══ RECORD SET
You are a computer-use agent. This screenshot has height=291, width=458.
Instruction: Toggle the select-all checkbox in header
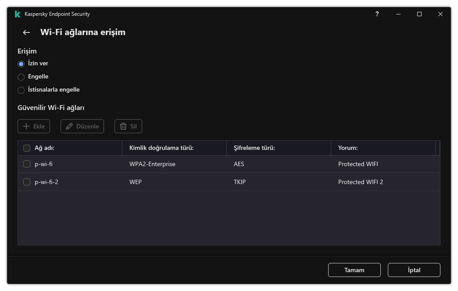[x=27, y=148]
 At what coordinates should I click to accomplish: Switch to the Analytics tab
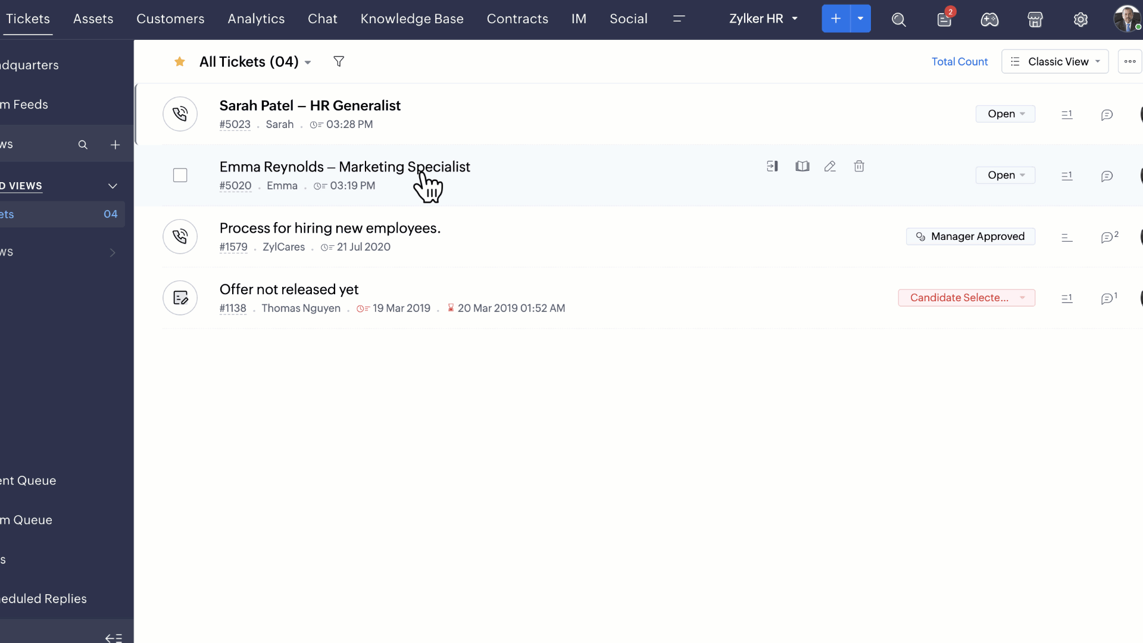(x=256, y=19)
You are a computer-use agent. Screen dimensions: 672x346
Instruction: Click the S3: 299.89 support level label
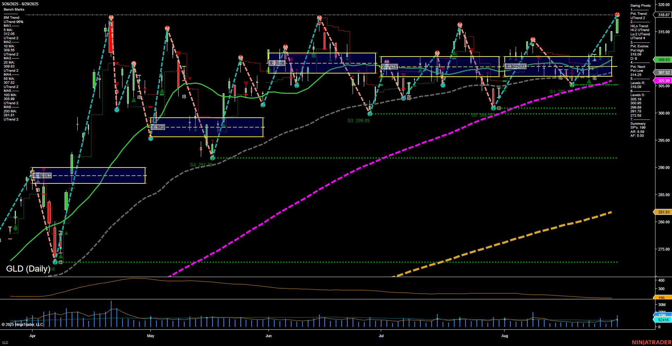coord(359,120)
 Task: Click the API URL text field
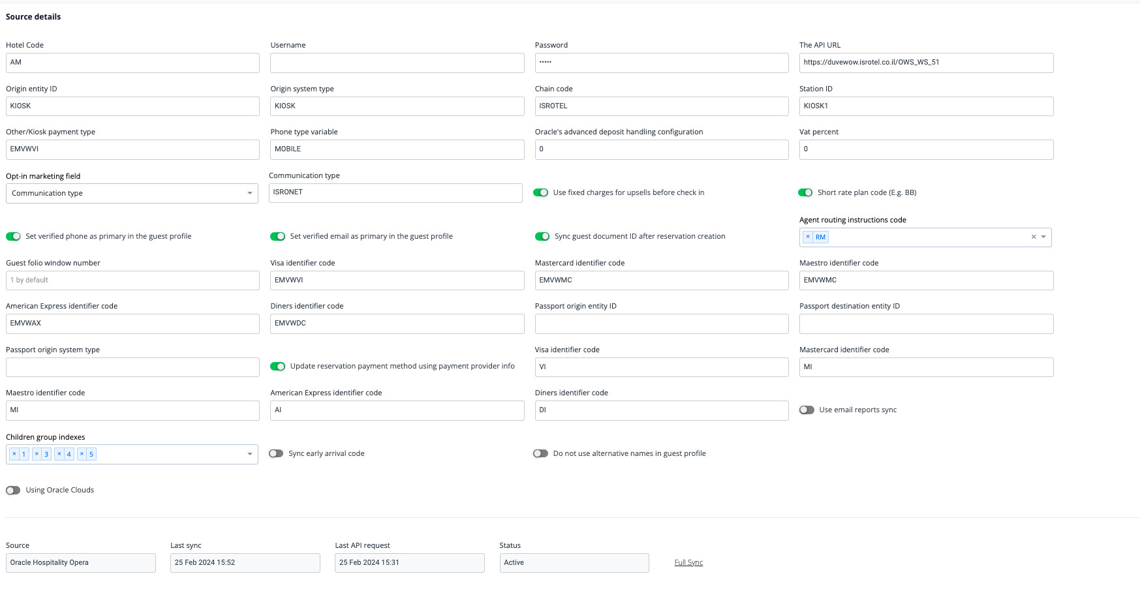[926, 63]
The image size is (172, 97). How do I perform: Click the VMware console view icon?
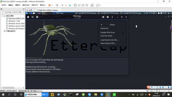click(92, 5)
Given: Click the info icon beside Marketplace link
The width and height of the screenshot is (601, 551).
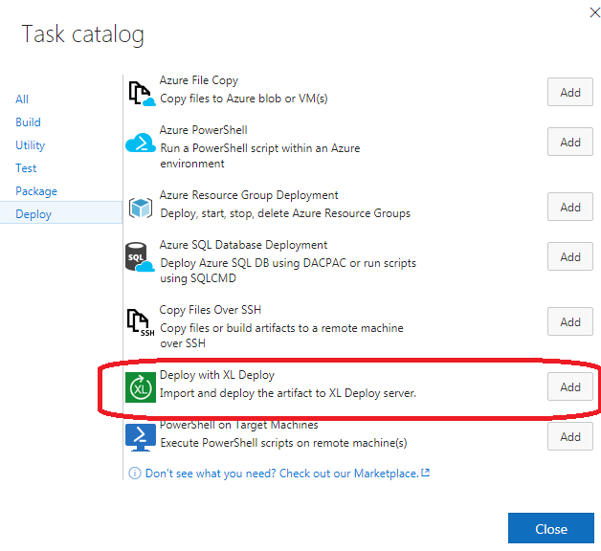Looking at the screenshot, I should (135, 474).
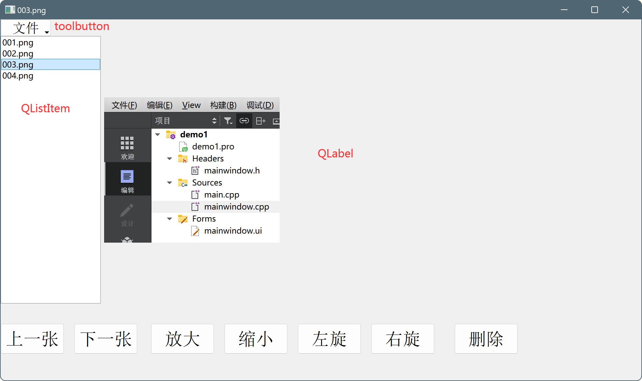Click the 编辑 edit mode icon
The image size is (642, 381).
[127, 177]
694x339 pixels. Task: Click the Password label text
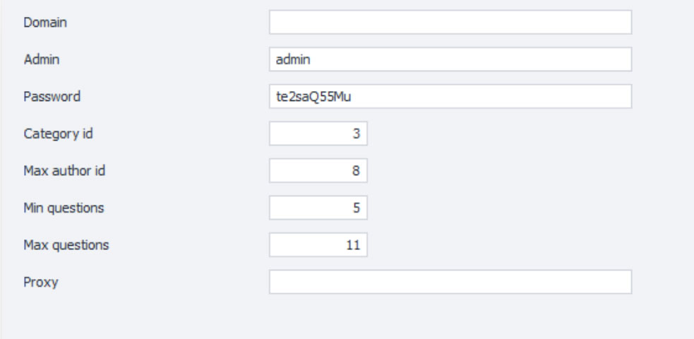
════
══ RECORD SET
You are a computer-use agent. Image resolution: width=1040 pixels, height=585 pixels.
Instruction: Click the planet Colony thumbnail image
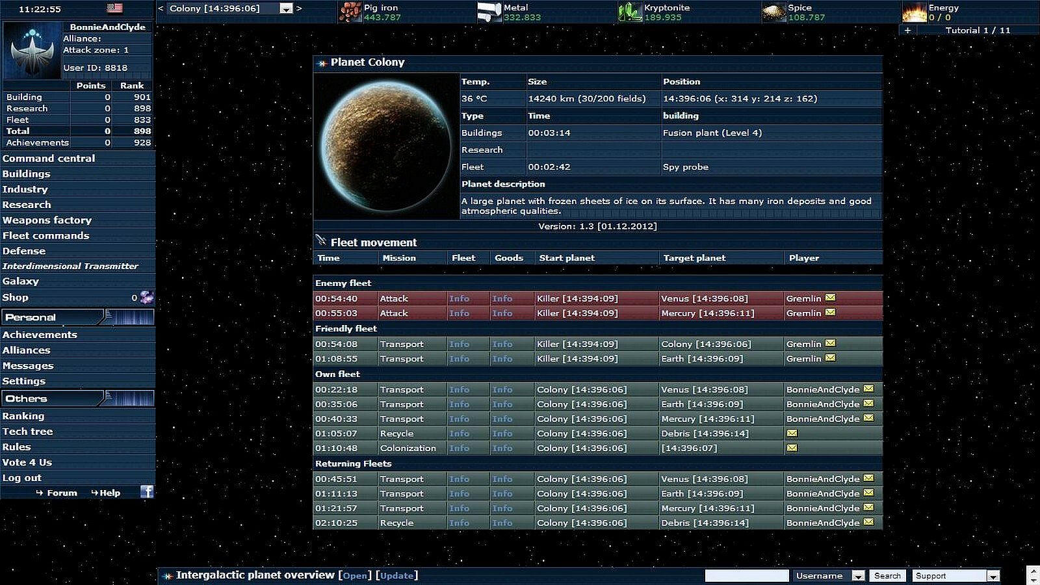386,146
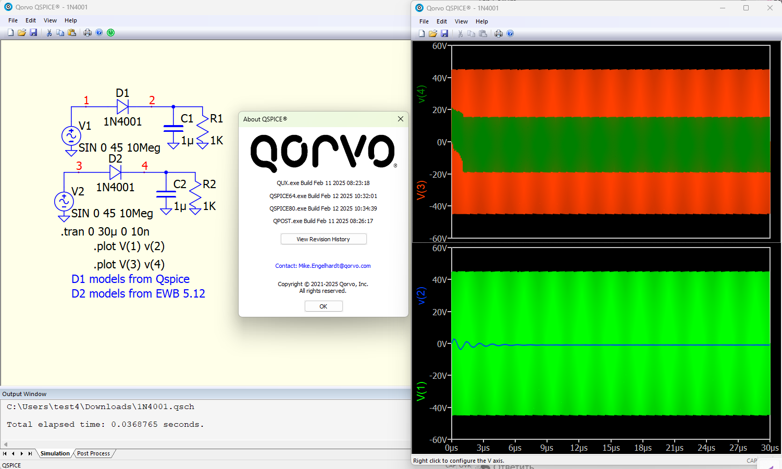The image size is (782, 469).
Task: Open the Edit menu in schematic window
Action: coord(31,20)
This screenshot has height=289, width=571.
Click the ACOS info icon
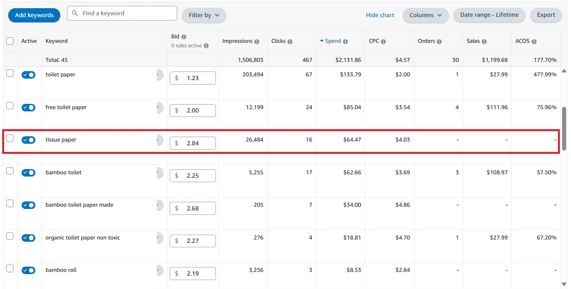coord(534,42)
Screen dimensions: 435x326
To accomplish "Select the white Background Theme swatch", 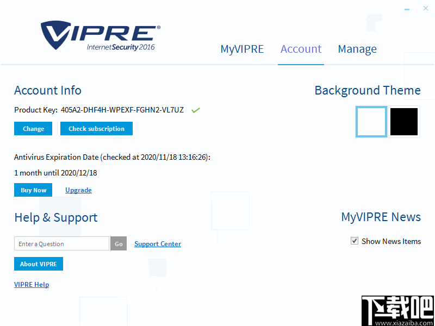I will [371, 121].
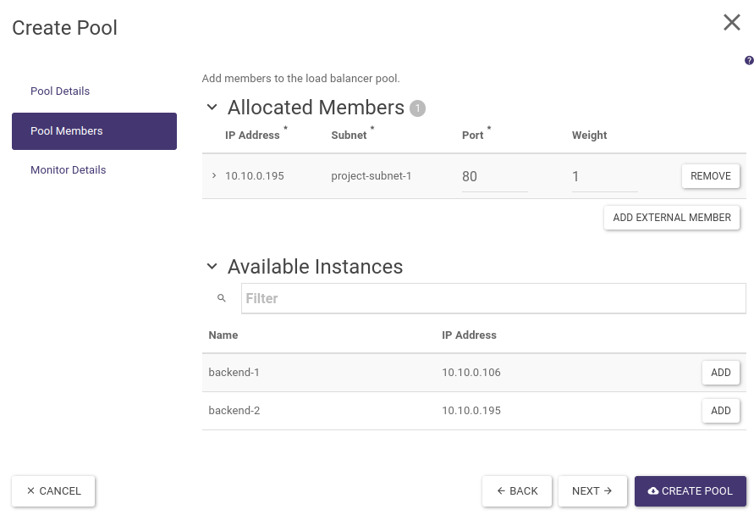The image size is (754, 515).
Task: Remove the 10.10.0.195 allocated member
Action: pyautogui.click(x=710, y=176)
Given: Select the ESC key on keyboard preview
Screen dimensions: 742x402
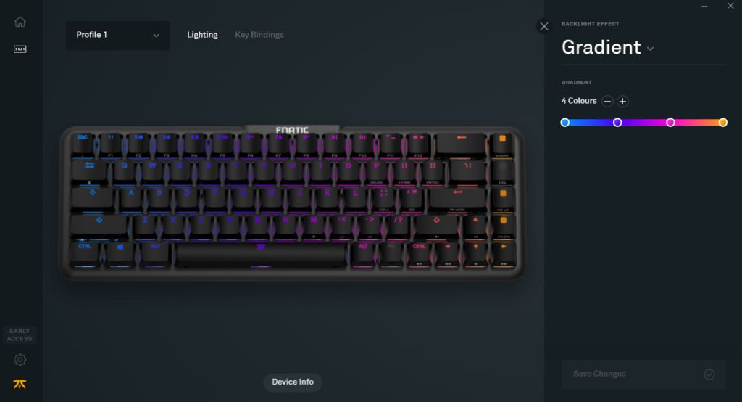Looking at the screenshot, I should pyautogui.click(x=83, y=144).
════
Copy out the items starting at the line containing "You are a computer-use agent. This" and ending with the line containing "click(92, 5)", both included. Omit the pictures.

You are a computer-use agent. This screenshot has height=291, width=458.
Instruction: Toggle the select-all checkbox in header
[x=27, y=148]
 At what coordinates should I click to accomplish: Switch to the Analytics tab
(x=256, y=19)
You are a computer-use agent. Screen dimensions: 672x346
Instruction: Click the S3: 299.89 support level label
coord(359,120)
 Task: Click the API URL text field
[926, 63]
The image size is (172, 97). How do I perform: Click the VMware console view icon?
click(92, 5)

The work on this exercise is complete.